Stored items
════════

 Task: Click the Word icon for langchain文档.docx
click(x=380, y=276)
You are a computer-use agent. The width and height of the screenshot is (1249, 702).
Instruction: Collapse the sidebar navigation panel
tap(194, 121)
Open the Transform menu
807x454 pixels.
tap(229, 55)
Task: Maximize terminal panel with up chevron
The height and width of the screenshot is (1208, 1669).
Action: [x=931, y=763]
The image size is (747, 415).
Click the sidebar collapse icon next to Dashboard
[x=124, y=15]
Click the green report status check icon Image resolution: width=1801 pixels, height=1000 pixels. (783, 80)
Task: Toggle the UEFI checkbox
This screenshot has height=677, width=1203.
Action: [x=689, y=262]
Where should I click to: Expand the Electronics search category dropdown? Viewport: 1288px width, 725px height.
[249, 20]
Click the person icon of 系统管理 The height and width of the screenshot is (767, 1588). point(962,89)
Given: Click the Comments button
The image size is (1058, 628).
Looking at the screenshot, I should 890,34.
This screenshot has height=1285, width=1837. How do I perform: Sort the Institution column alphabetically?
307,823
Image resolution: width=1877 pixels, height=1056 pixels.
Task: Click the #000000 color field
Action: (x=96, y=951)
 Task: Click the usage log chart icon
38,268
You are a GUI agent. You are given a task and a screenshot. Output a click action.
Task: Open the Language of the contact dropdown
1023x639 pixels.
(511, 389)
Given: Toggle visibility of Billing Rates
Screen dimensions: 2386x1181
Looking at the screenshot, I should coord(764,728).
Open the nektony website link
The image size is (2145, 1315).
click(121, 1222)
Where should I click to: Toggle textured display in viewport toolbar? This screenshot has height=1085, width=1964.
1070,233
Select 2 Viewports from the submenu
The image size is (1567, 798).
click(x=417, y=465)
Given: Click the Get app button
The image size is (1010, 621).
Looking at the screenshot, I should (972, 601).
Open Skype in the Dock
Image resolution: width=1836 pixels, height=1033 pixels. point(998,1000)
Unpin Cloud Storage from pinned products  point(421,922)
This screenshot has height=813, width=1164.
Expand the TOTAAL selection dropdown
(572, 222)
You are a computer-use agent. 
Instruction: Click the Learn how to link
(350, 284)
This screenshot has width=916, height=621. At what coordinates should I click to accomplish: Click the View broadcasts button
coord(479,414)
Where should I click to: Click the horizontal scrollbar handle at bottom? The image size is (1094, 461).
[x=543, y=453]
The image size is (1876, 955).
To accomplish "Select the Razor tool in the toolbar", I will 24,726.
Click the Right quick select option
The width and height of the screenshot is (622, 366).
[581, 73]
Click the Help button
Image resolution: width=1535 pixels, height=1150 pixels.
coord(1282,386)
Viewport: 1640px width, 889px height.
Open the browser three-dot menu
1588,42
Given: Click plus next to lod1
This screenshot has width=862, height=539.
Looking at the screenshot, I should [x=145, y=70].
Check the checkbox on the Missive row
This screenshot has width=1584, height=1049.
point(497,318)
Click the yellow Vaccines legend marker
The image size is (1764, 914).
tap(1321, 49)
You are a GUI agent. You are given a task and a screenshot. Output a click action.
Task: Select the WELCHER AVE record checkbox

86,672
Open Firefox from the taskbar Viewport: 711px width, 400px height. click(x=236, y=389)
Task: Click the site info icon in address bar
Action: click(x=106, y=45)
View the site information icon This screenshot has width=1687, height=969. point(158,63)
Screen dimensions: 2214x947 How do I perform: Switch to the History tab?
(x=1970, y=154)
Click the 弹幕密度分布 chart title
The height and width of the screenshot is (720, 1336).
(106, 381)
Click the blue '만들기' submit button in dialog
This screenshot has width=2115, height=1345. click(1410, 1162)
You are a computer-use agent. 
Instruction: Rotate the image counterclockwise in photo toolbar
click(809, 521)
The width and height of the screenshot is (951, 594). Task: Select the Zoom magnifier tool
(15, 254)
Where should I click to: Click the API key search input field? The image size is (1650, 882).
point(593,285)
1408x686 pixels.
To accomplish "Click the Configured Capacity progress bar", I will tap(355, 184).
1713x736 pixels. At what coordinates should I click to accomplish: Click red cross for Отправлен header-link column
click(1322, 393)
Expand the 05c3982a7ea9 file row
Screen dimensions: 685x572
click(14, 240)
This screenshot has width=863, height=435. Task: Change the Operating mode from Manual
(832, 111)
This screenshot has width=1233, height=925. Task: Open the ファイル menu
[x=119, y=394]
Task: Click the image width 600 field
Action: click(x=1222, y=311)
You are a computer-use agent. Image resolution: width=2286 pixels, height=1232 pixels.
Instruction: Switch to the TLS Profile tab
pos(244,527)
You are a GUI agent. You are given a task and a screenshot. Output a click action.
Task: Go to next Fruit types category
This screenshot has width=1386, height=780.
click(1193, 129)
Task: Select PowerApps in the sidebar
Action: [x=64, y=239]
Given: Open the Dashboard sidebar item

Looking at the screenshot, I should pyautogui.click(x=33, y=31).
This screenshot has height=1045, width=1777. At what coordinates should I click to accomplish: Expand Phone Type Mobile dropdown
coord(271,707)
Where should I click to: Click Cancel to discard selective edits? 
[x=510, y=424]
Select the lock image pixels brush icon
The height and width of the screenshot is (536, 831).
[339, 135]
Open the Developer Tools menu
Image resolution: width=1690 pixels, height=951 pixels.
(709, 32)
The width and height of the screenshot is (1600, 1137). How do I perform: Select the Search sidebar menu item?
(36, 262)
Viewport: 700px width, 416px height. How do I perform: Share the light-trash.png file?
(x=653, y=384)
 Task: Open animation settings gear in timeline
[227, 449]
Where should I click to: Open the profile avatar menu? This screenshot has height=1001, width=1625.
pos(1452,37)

════════

=== Exercise brief ===
Repeat each entry above, matching every line exactly.

=== Output for this exercise ===
 Task: Click the Word icon for langchain文档.docx
click(x=380, y=276)
You are a computer-use agent. The width and height of the screenshot is (1249, 702).
Instruction: Collapse the sidebar navigation panel
tap(194, 121)
Open the Transform menu
807x454 pixels.
tap(229, 55)
Task: Maximize terminal panel with up chevron
The height and width of the screenshot is (1208, 1669).
Action: [x=931, y=763]
The image size is (747, 415).
Click the sidebar collapse icon next to Dashboard
[x=124, y=15]
Click the green report status check icon Image resolution: width=1801 pixels, height=1000 pixels. (783, 80)
Task: Toggle the UEFI checkbox
This screenshot has height=677, width=1203.
Action: [x=689, y=262]
Where should I click to: Expand the Electronics search category dropdown? Viewport: 1288px width, 725px height.
[249, 20]
Click the person icon of 系统管理 The height and width of the screenshot is (767, 1588). point(962,89)
Given: Click the Comments button
The image size is (1058, 628).
Looking at the screenshot, I should 890,34.
This screenshot has height=1285, width=1837. How do I perform: Sort the Institution column alphabetically?
307,823
Image resolution: width=1877 pixels, height=1056 pixels.
Task: Click the #000000 color field
Action: (x=96, y=951)
 Task: Click the usage log chart icon
38,268
You are a GUI agent. You are given a task and a screenshot. Output a click action.
Task: Open the Language of the contact dropdown
1023x639 pixels.
(511, 389)
Given: Toggle visibility of Billing Rates
Screen dimensions: 2386x1181
Looking at the screenshot, I should coord(764,728).
Open the nektony website link
The image size is (2145, 1315).
click(121, 1222)
Where should I click to: Toggle textured display in viewport toolbar? This screenshot has height=1085, width=1964.
1070,233
Select 2 Viewports from the submenu
The image size is (1567, 798).
click(x=417, y=465)
Given: Click the Get app button
The image size is (1010, 621).
Looking at the screenshot, I should (972, 601).
Open Skype in the Dock
Image resolution: width=1836 pixels, height=1033 pixels. point(998,1000)
Unpin Cloud Storage from pinned products  point(421,922)
This screenshot has height=813, width=1164.
Expand the TOTAAL selection dropdown
(572, 222)
You are a computer-use agent. 
Instruction: Click the Learn how to link
(350, 284)
This screenshot has width=916, height=621. At what coordinates should I click to accomplish: Click the View broadcasts button
coord(479,414)
Where should I click to: Click the horizontal scrollbar handle at bottom? The image size is (1094, 461).
[x=543, y=453]
The image size is (1876, 955).
To accomplish "Select the Razor tool in the toolbar", I will 24,726.
Click the Right quick select option
The width and height of the screenshot is (622, 366).
[581, 73]
Click the Help button
Image resolution: width=1535 pixels, height=1150 pixels.
coord(1282,386)
Viewport: 1640px width, 889px height.
Open the browser three-dot menu
1588,42
Given: Click plus next to lod1
This screenshot has width=862, height=539.
Looking at the screenshot, I should [x=145, y=70].
Check the checkbox on the Missive row
This screenshot has width=1584, height=1049.
point(497,318)
Click the yellow Vaccines legend marker
The image size is (1764, 914).
tap(1321, 49)
You are a GUI agent. You are given a task and a screenshot. Output a click action.
Task: Select the WELCHER AVE record checkbox

86,672
Open Firefox from the taskbar Viewport: 711px width, 400px height. click(x=236, y=389)
Task: Click the site info icon in address bar
Action: click(x=106, y=45)
View the site information icon This screenshot has width=1687, height=969. point(158,63)
Screen dimensions: 2214x947 How do I perform: Switch to the History tab?
(x=1970, y=154)
Click the 弹幕密度分布 chart title
The height and width of the screenshot is (720, 1336).
(106, 381)
Click the blue '만들기' submit button in dialog
This screenshot has width=2115, height=1345. click(1410, 1162)
You are a computer-use agent. 
Instruction: Rotate the image counterclockwise in photo toolbar
click(809, 521)
The width and height of the screenshot is (951, 594). Task: Select the Zoom magnifier tool
(15, 254)
Where should I click to: Click the API key search input field? The image size is (1650, 882).
point(593,285)
1408x686 pixels.
To accomplish "Click the Configured Capacity progress bar", I will tap(355, 184).
1713x736 pixels. At what coordinates should I click to accomplish: Click red cross for Отправлен header-link column
click(1322, 393)
Expand the 05c3982a7ea9 file row
Screen dimensions: 685x572
click(14, 240)
This screenshot has width=863, height=435. Task: Change the Operating mode from Manual
(832, 111)
This screenshot has width=1233, height=925. Task: Open the ファイル menu
[x=119, y=394]
Task: Click the image width 600 field
Action: click(x=1222, y=311)
You are a computer-use agent. Image resolution: width=2286 pixels, height=1232 pixels.
Instruction: Switch to the TLS Profile tab
pos(244,527)
You are a GUI agent. You are given a task and a screenshot. Output a click action.
Task: Go to next Fruit types category
This screenshot has width=1386, height=780.
click(1193, 129)
Task: Select PowerApps in the sidebar
Action: [x=64, y=239]
Given: Open the Dashboard sidebar item

Looking at the screenshot, I should pyautogui.click(x=33, y=31).
This screenshot has height=1045, width=1777. At what coordinates should I click to accomplish: Expand Phone Type Mobile dropdown
coord(271,707)
Where should I click to: Click Cancel to discard selective edits? 
[x=510, y=424]
Select the lock image pixels brush icon
The height and width of the screenshot is (536, 831).
[339, 135]
Open the Developer Tools menu
Image resolution: width=1690 pixels, height=951 pixels.
(709, 32)
The width and height of the screenshot is (1600, 1137). How do I perform: Select the Search sidebar menu item?
(36, 262)
Viewport: 700px width, 416px height. How do I perform: Share the light-trash.png file?
(x=653, y=384)
 Task: Open animation settings gear in timeline
[227, 449]
Where should I click to: Open the profile avatar menu? This screenshot has height=1001, width=1625.
pos(1452,37)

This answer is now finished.